El barco llevaba años en la bahía. El cobre había sido robado por una mano que ya ni era mano.

—Me gustaría —le dije a Remi— dormir en este viejo barco alguna de estas noches, cuando haya niebla y todo cruja y se oiga el chapoteo de las boyas.

Remi estaba asombrado; su admiración hacia mí se duplicó.

—Sal —me dijo—, te daré cinco dólares si tienes el valor de hacer eso. ¿No te das cuenta que esto puede estar habitado por los espíritus de sus antiguos capitanes? No sólo te daré cinco dólares. Además te traeré remando hasta aquí, te prepararé la comida y te proporcionaré mantas y una vela.

—De acuerdo —le respondí.

Remi corrió a decírselo a Lee Ann. Me apetecía mucho subir hasta un mástil y dejarme caer encima de ella, pero mantuve la promesa hecha a Remi. Aparté la vista.

Entretanto comencé a ir a Frisco más a menudo; probé todo lo que dicen los libros que hay que hacer para ligar a una chavala. Hasta pasé una noche entera con una en el banco de un parque sin éxito. Era una rubia de Minnesota. Había muchísimos maricas.
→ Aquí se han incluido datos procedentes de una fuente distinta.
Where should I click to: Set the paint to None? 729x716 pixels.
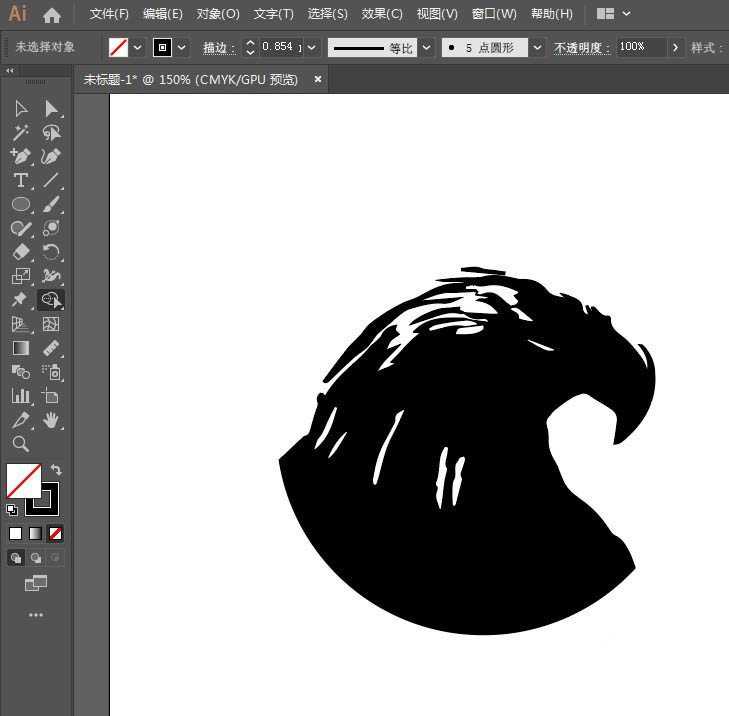56,533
Fui varias veces a Frisco con la pistola y cuando en el retrete de un bar se me acercaba un marica sacaba la pistola y decía:

—¿Cómo? ¿Qué estás diciendo? —y el tipo salía disparado.
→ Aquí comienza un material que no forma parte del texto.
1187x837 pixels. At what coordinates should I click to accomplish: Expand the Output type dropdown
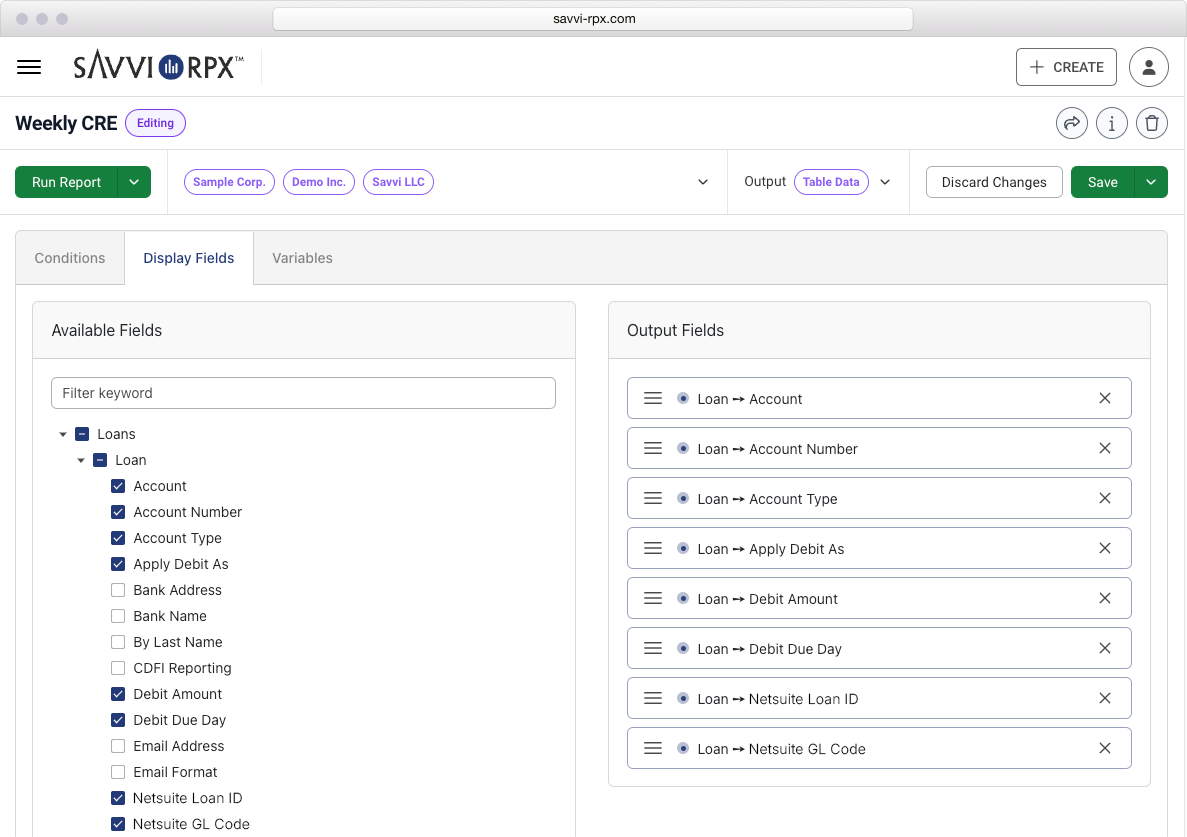click(x=884, y=182)
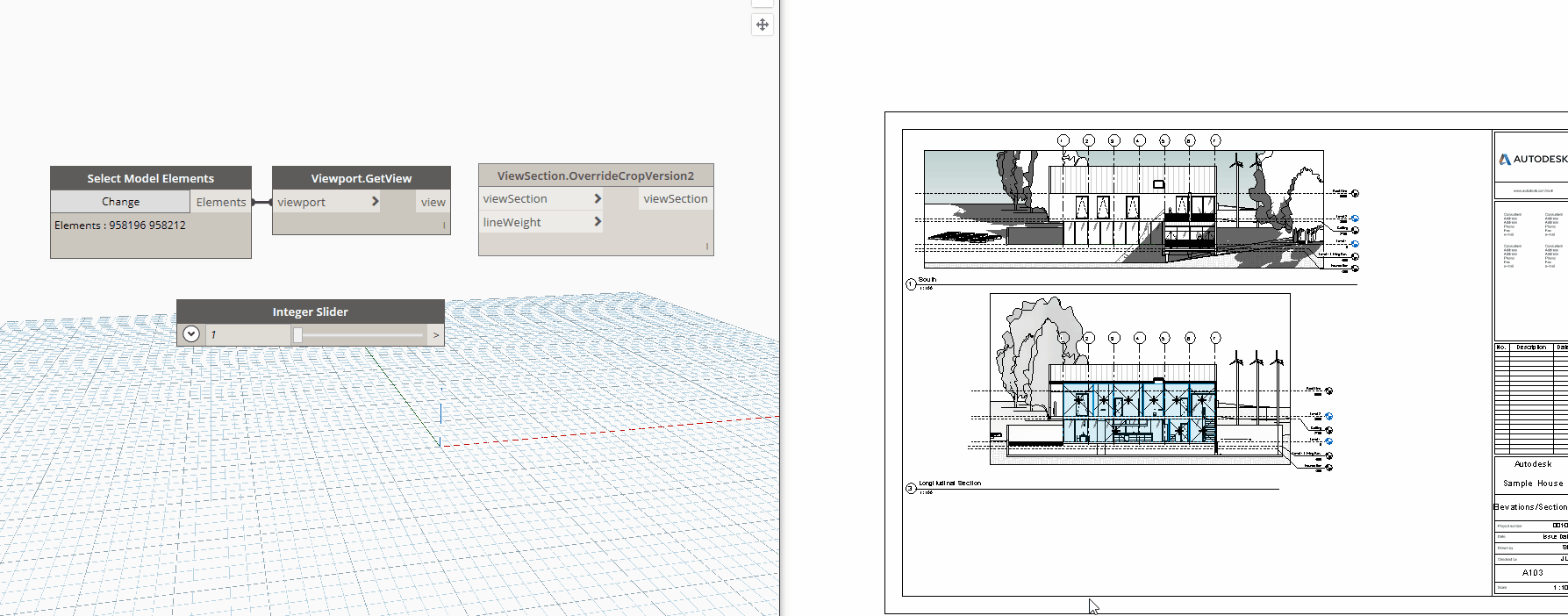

Nunca entendí por qué hacía eso; conozco a maricas de todo el país. Debía tratarse de la soledad de San Francisco y del hecho de que tenía una pistola. Tenía que enseñársela a alguien. Pasaba junto a una joyería y tuve el súbito impulso de romper el cristal del escaparate, apoderarme de los anillos y pulseras más caros, y correr a regalárselos a Lee Ann. Después nos largaríamos juntos a Nevada. Había llegado el momento de marcharme de Frisco o me volvería loco.
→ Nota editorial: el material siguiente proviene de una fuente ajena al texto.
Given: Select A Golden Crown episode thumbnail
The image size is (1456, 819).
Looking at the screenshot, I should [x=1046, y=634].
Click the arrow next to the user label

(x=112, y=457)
Escribí largas cartas a Dean y Carlo, que ahora estaban en casa del viejo Bull en un delta de Texas. Decían que estaban dispuestos a venir a reunirse conmigo a Frisco en cuanto esto y lo otro estuviera listo. Entretanto todo comenzó a desplomarse entre Remi y Lee Ann y yo. Llegaron las lluvias de septiembre y con ellas arreciaron los líos. Remi había volado a Hollywood con Lee Ann, llevando mi triste y estúpido guión de cine y no pasó nada. El famoso director estaba borracho y no les hizo ningún caso; anduvieron por la playa de Malibú rondando la mansión del tipo; riñeron delante de otros invitados; volvieron en avión.

Lo que terminó por colmar el vaso fueron las carreras de caballos. Remi reunió todos sus ahorros, unos cien dólares, me prestó uno de sus trajes, cogió a Lee Ann del brazo, y nos llevó al hipódromo del Golden Gate, cerca de Richmond, al otro lado de la bahía. Para demostrar el buen corazón que tenía, cogió la mitad de los víveres robados, los metió en una enorme bolsa de papel marrón y se los llevó a una pobre viuda que conocía en Richmond y que vivía en un grupo de casas muy parecido al nuestro con mucha ropa tendida al sol de California. Fuimos con él. Había muchos niños tristes y harapientos. La mujer le dio las gracias. Era la hermana de un marino al que Remi conocía vagamente.

—No es nada, señora Carter —dijo Remi con su tono más elegante y educado—. Hay de sobra en el sitio de donde viene.

Proseguimos hasta el hipódromo. Hizo increíbles apuestas de veinte dólares a ganador, y antes de la séptima carrera lo había perdido todo. Con los dos últimos dólares que nos quedaban para comer algo hizo una nueva apuesta y también perdió. Tuvimos que volver a Frisco haciendo autostop. Me encontraba otra vez en la carretera. Un señor nos cogió en su rutilante coche. Yo me senté delante con él. Remi intentaba contarle no sé qué historia de que había perdido la cartera en la tribuna principal del hipódromo.